- **Task**
Count how many lines of the listing below contain the word "Where". Reply with the number alone.

____ Given entries

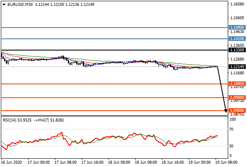Click the 17 Jun 08:00 time axis marker
The height and width of the screenshot is (167, 247).
[66, 162]
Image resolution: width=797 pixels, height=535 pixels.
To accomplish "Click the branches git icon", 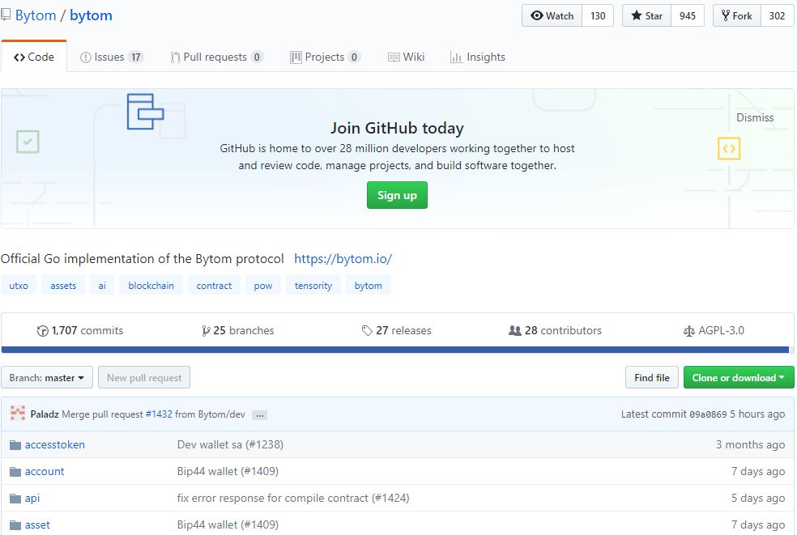I will pyautogui.click(x=207, y=331).
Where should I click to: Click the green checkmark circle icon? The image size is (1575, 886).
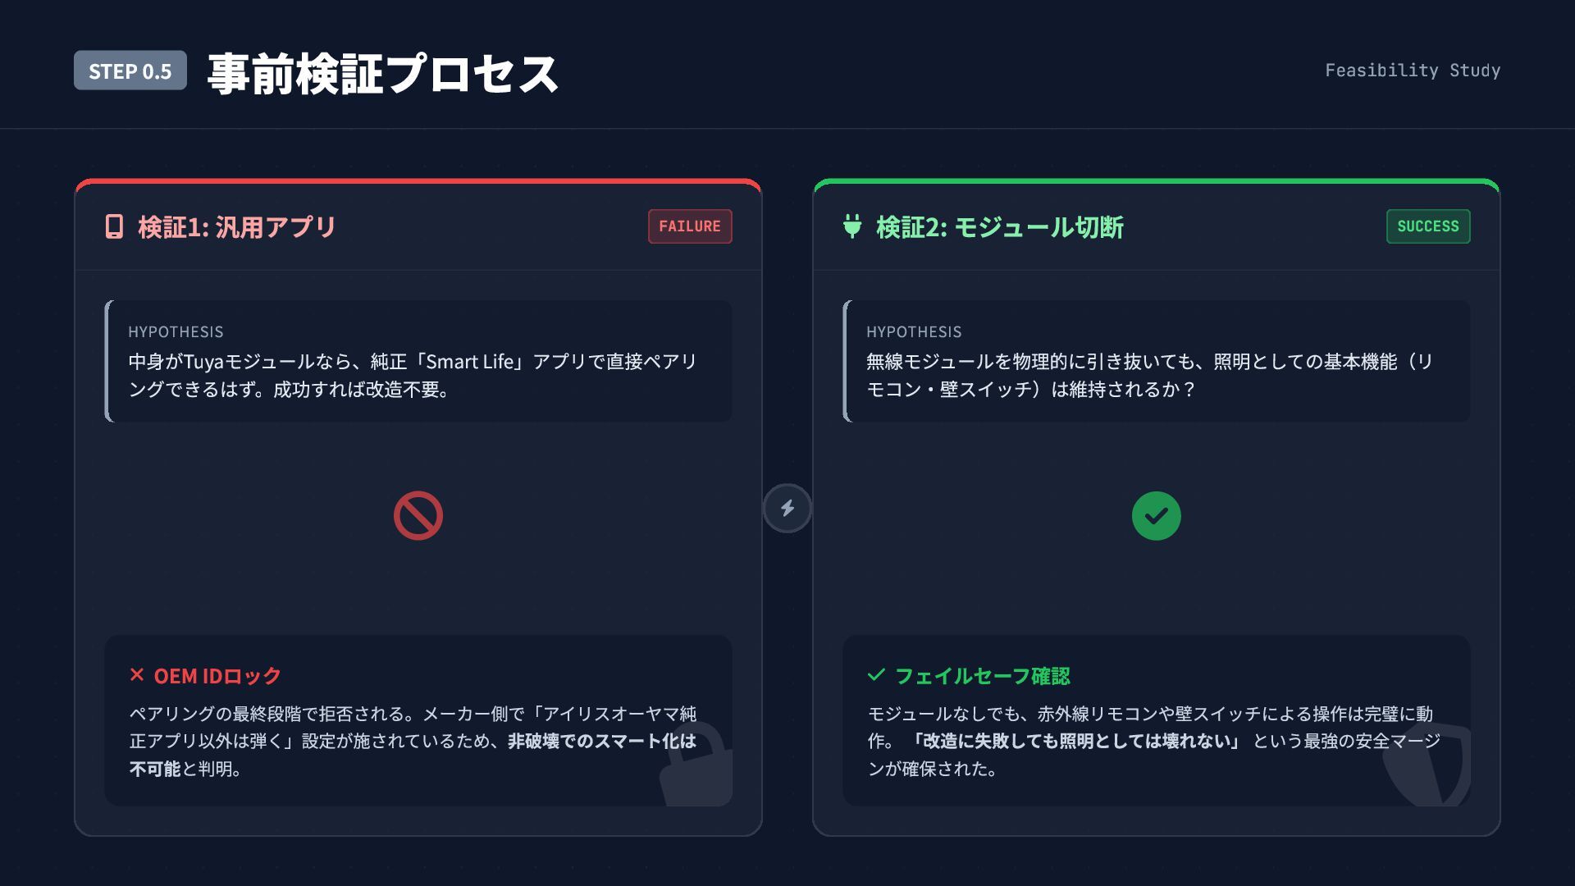(1156, 516)
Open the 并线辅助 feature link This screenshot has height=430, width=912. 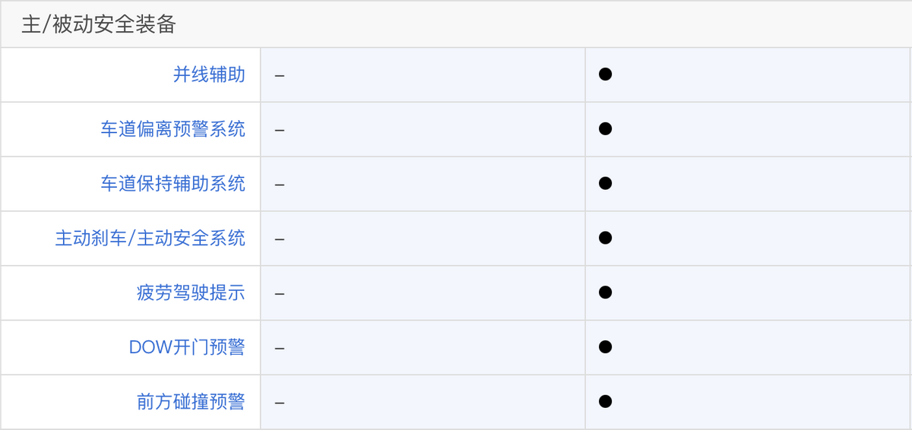(209, 74)
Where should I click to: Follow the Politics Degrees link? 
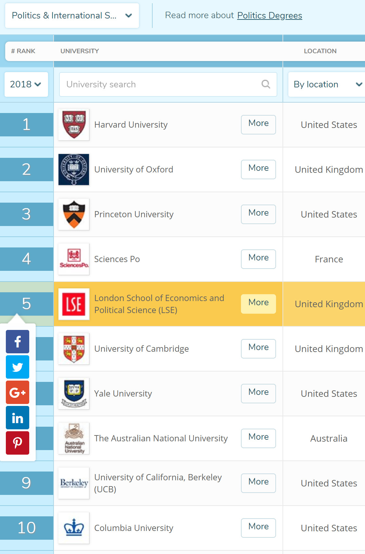[x=270, y=16]
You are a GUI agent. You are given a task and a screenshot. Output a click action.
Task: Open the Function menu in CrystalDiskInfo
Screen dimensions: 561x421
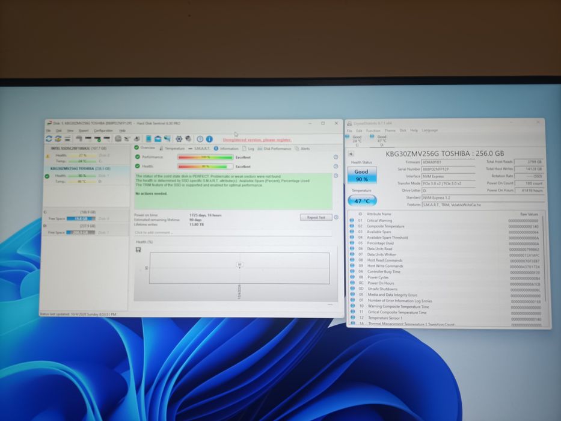point(373,131)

________

- **Result of the exercise**
2